(Data items)
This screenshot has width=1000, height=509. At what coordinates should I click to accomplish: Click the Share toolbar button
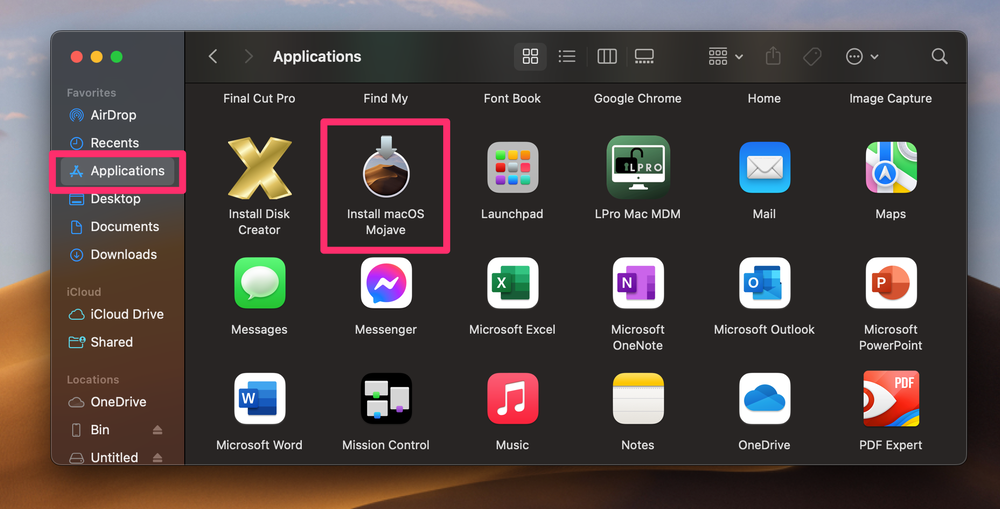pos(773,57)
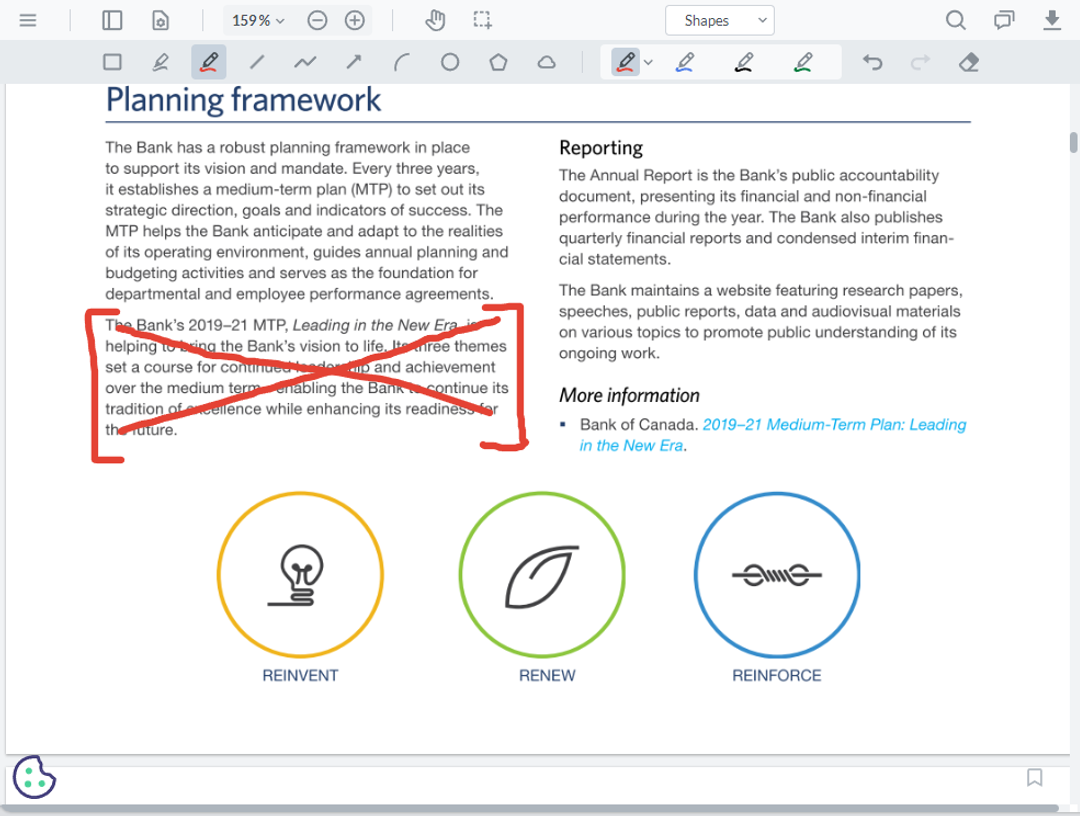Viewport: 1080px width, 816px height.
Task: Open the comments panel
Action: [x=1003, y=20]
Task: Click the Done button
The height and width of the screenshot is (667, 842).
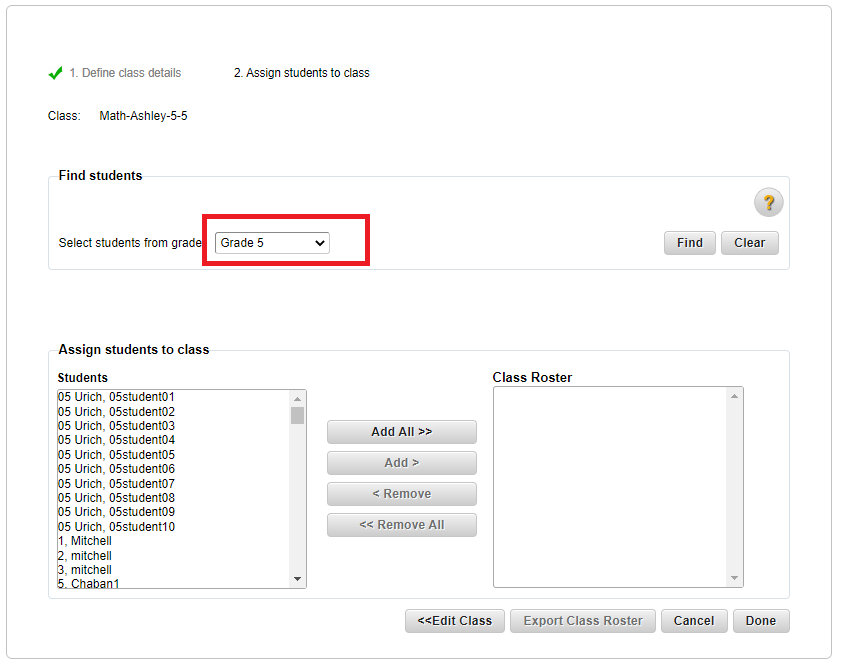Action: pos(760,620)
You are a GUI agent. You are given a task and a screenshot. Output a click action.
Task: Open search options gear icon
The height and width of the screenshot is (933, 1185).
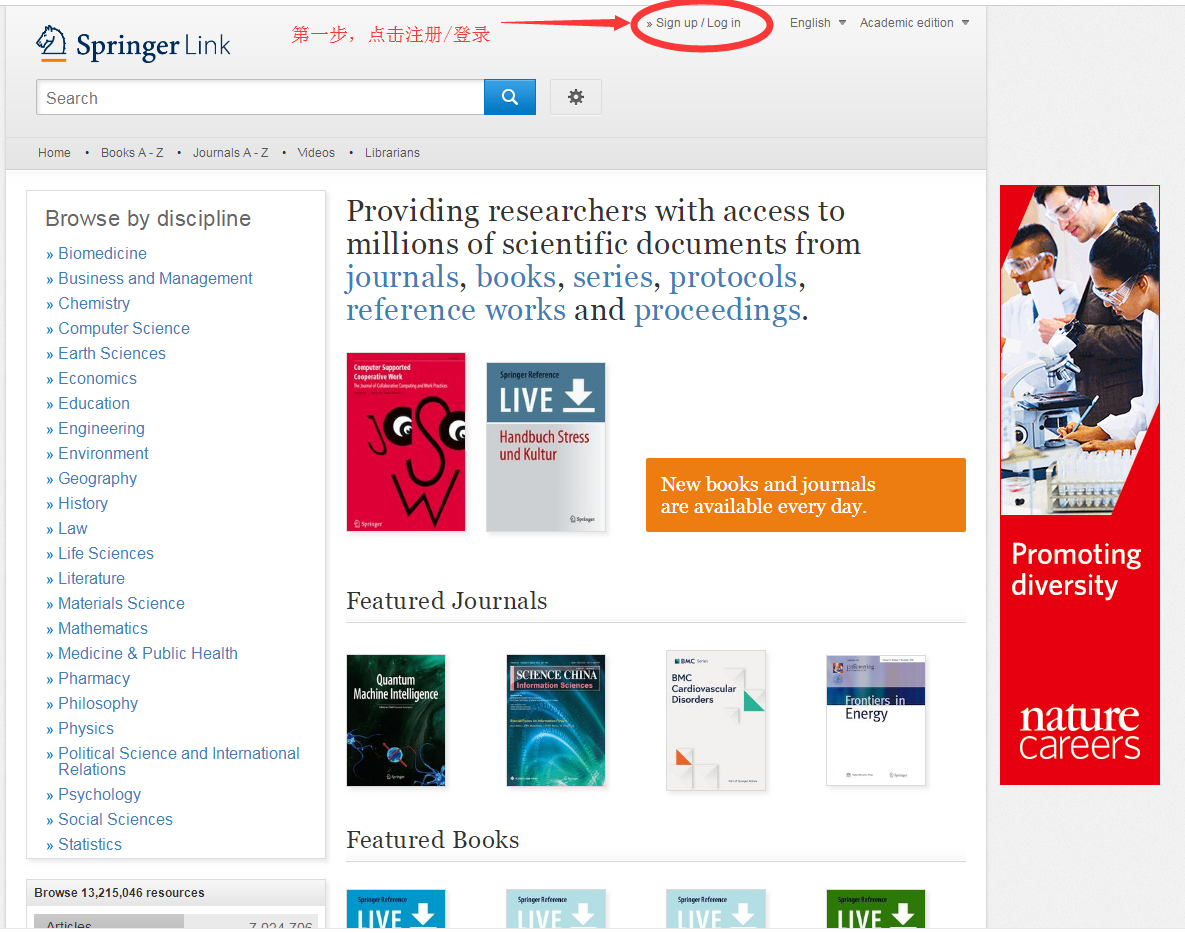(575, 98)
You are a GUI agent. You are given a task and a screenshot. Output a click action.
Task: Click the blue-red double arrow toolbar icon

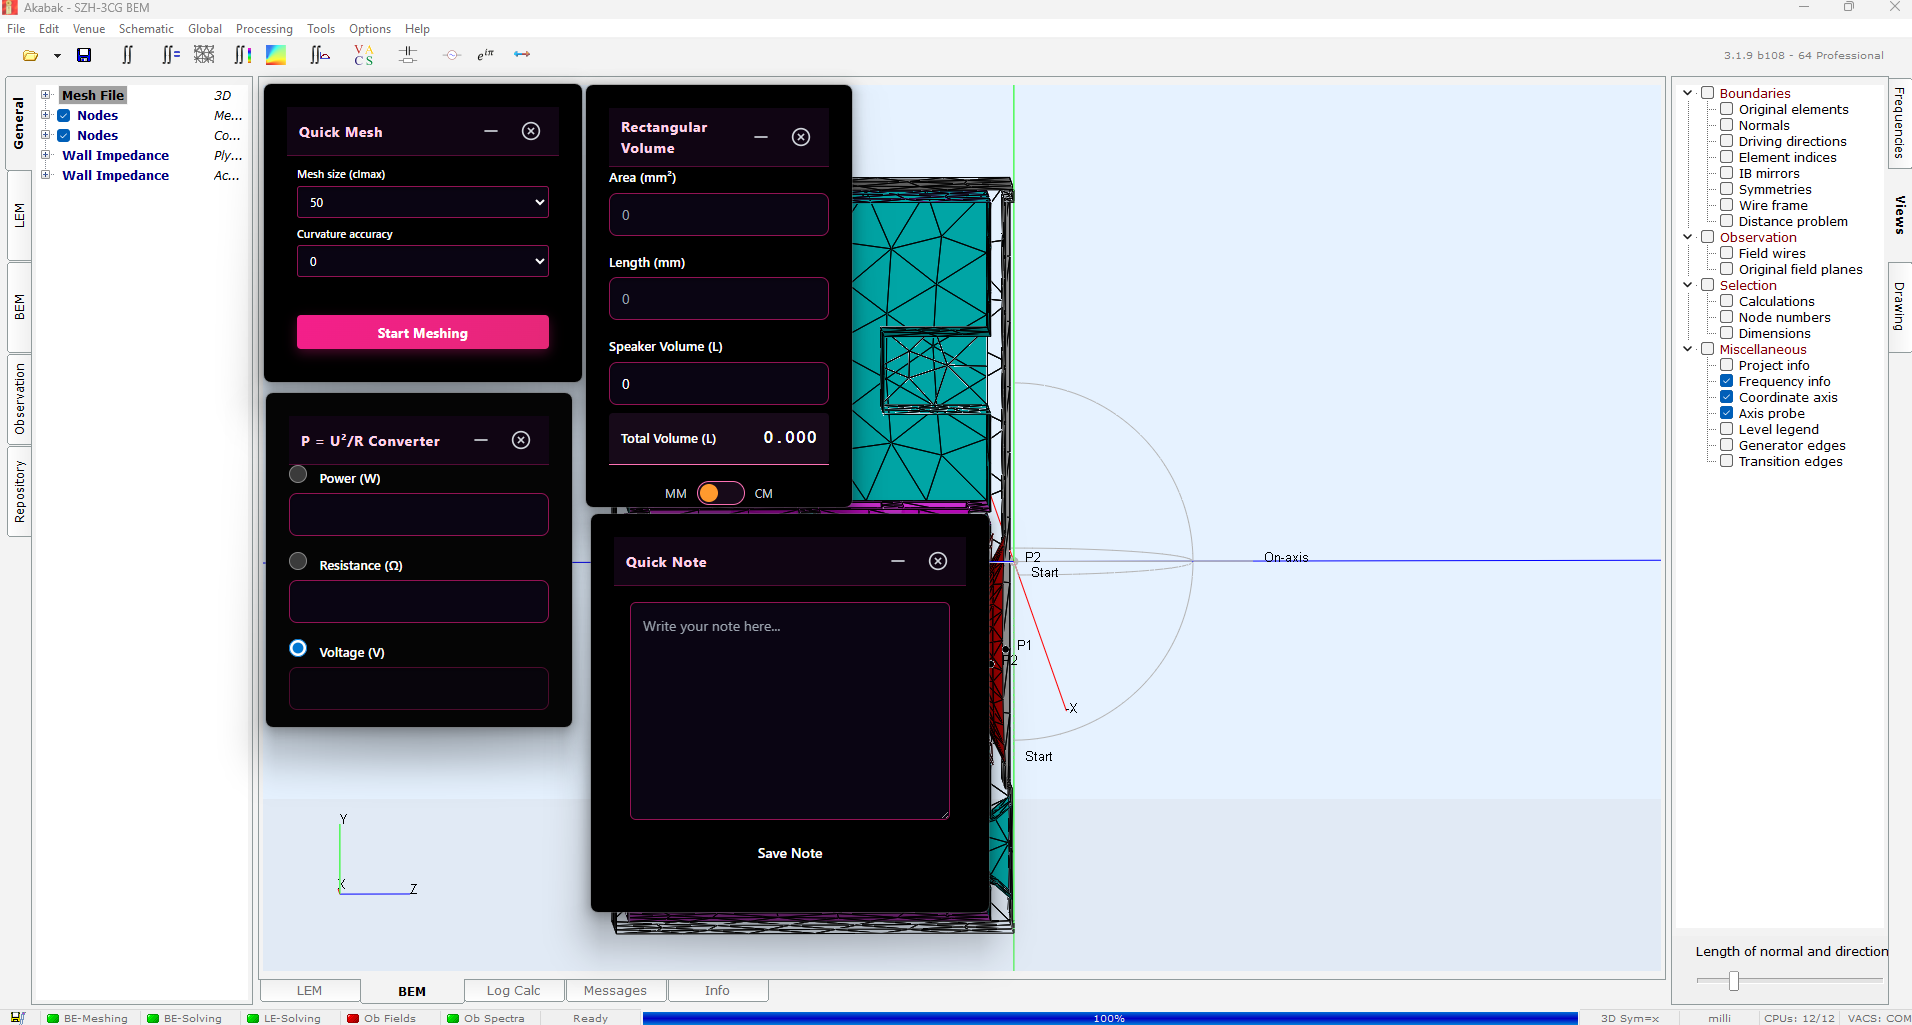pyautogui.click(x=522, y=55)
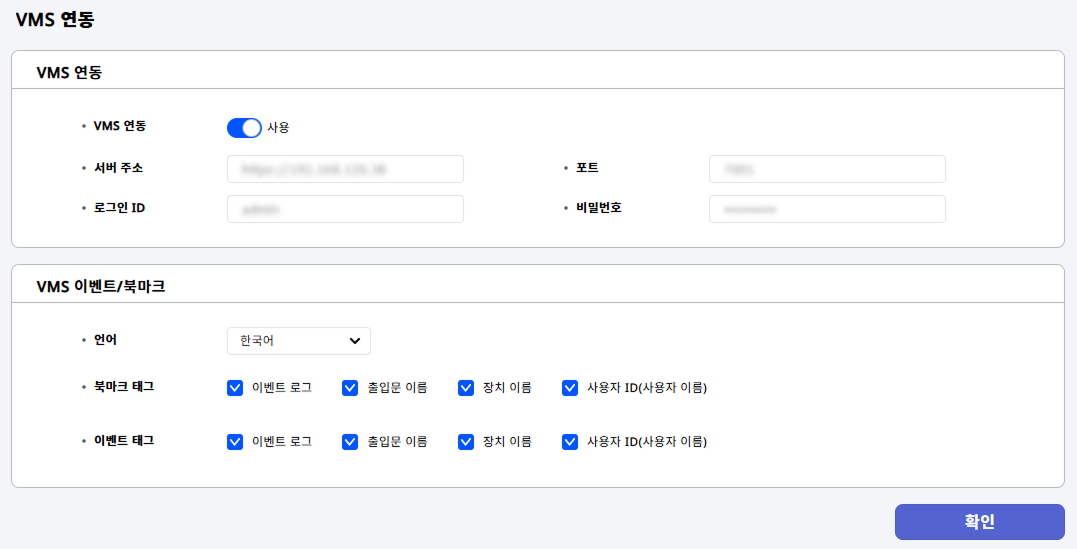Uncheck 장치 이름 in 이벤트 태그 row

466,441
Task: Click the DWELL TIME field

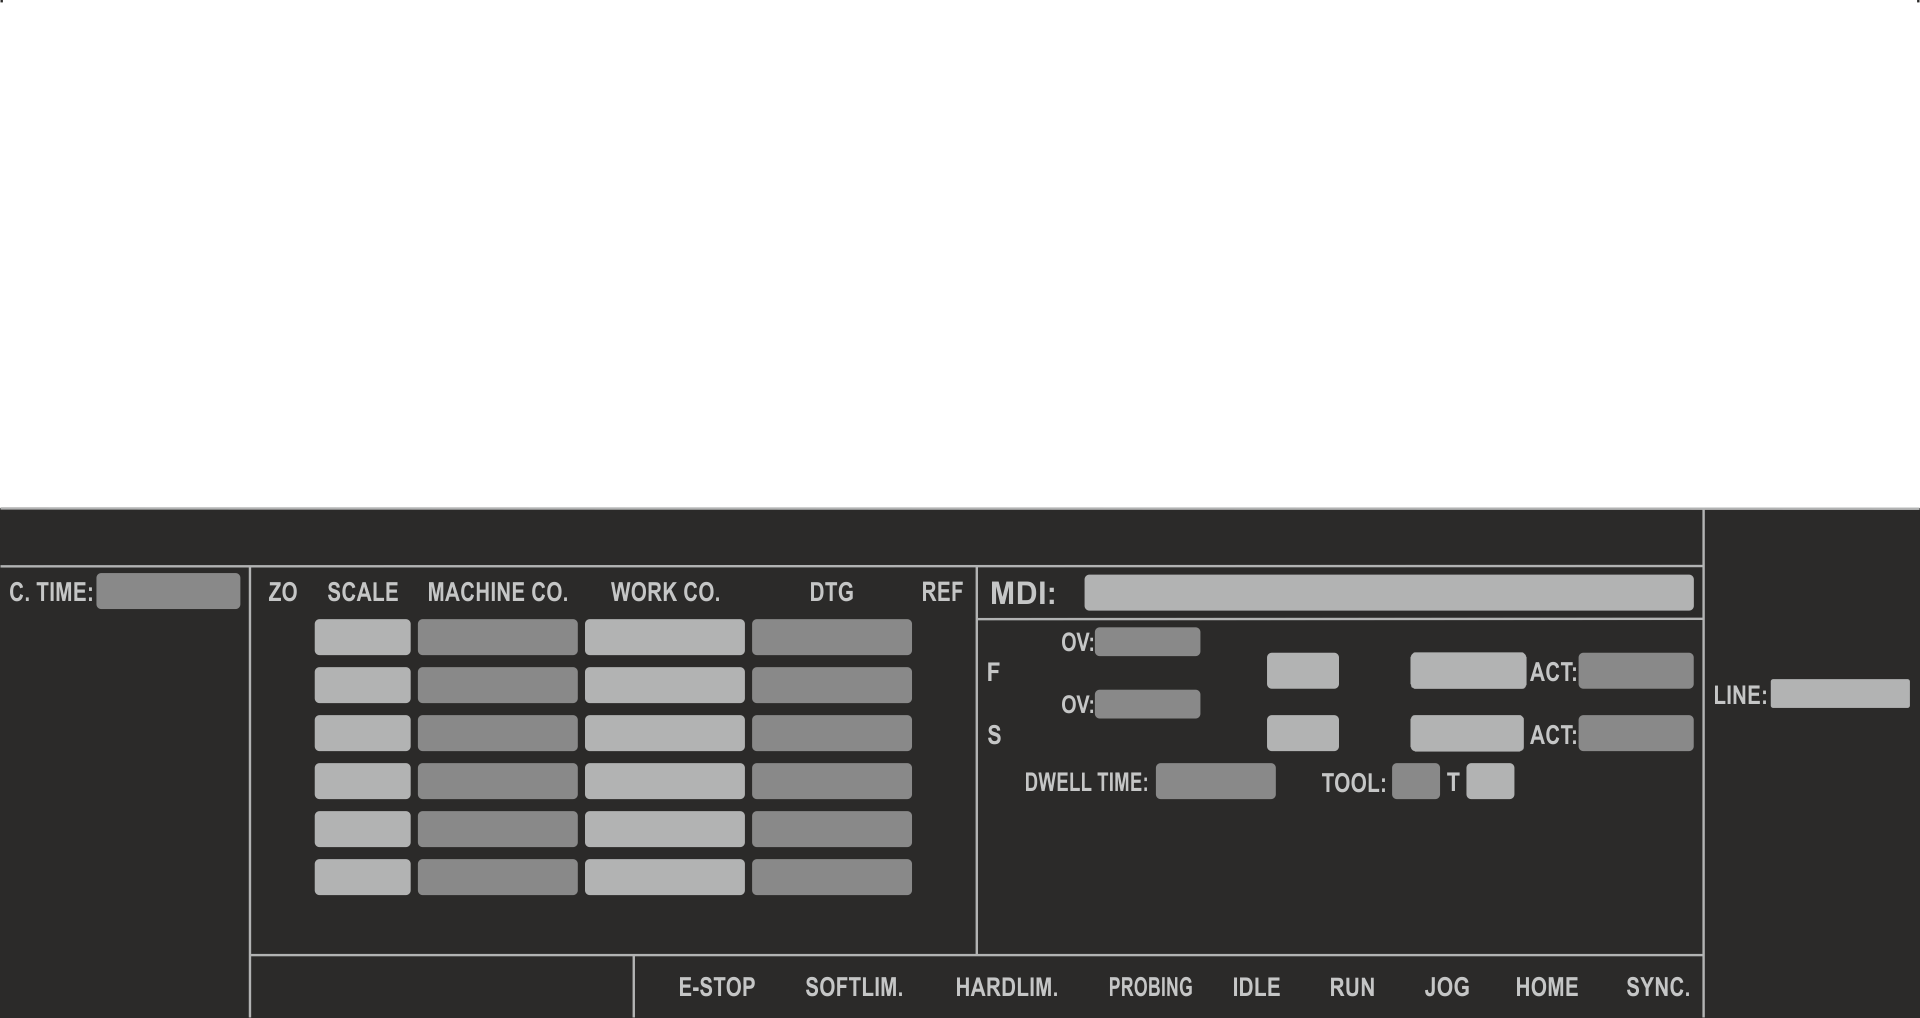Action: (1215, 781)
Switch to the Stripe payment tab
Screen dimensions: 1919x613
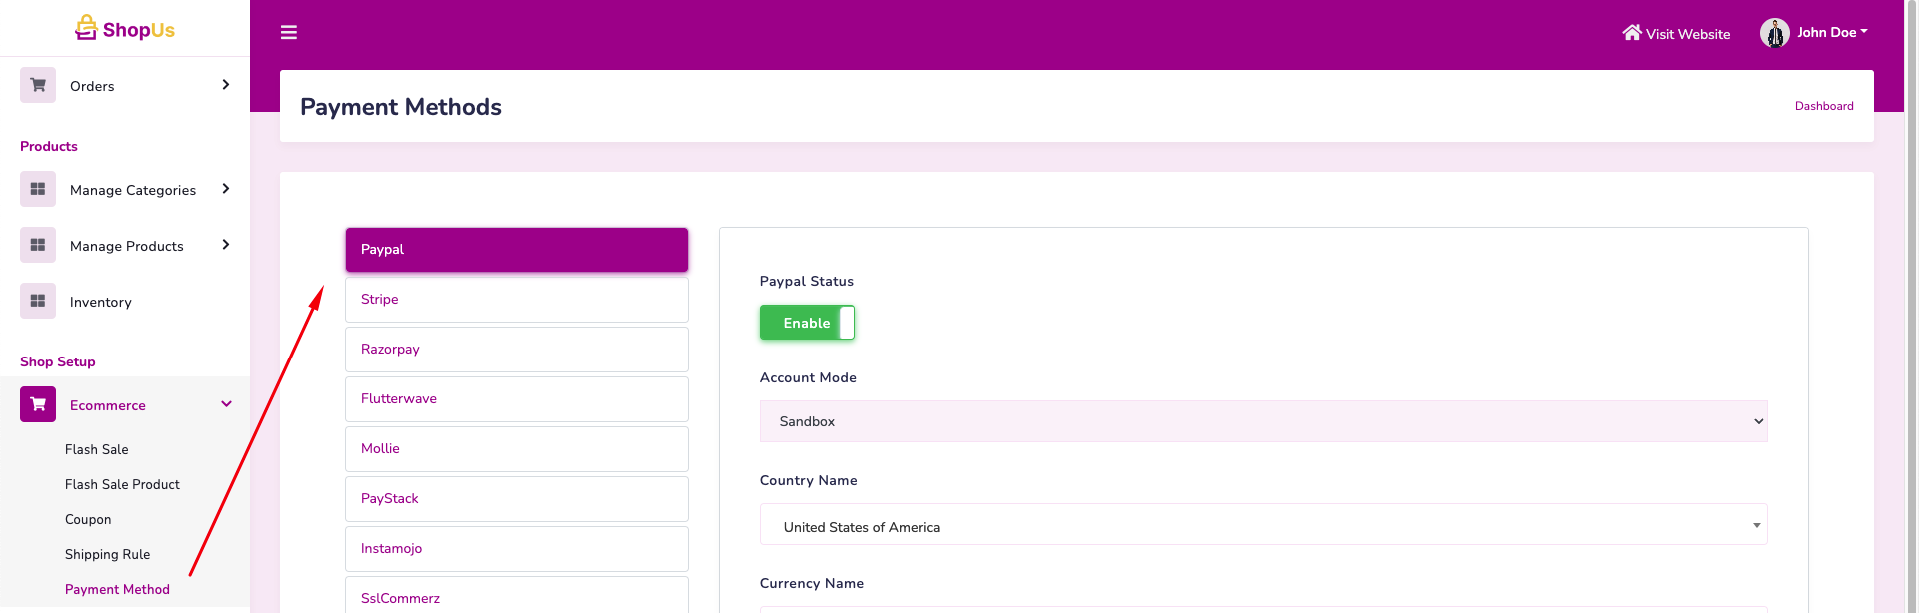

WHAT YOU NEED TO DO
When the line containing "Switch to the Stripe payment tab" has been located, retype it and each line after it through the end of the records, excluding the pictures and adding nothing else.

SOLUTION
Switch to the Stripe payment tab
Screen dimensions: 1919x613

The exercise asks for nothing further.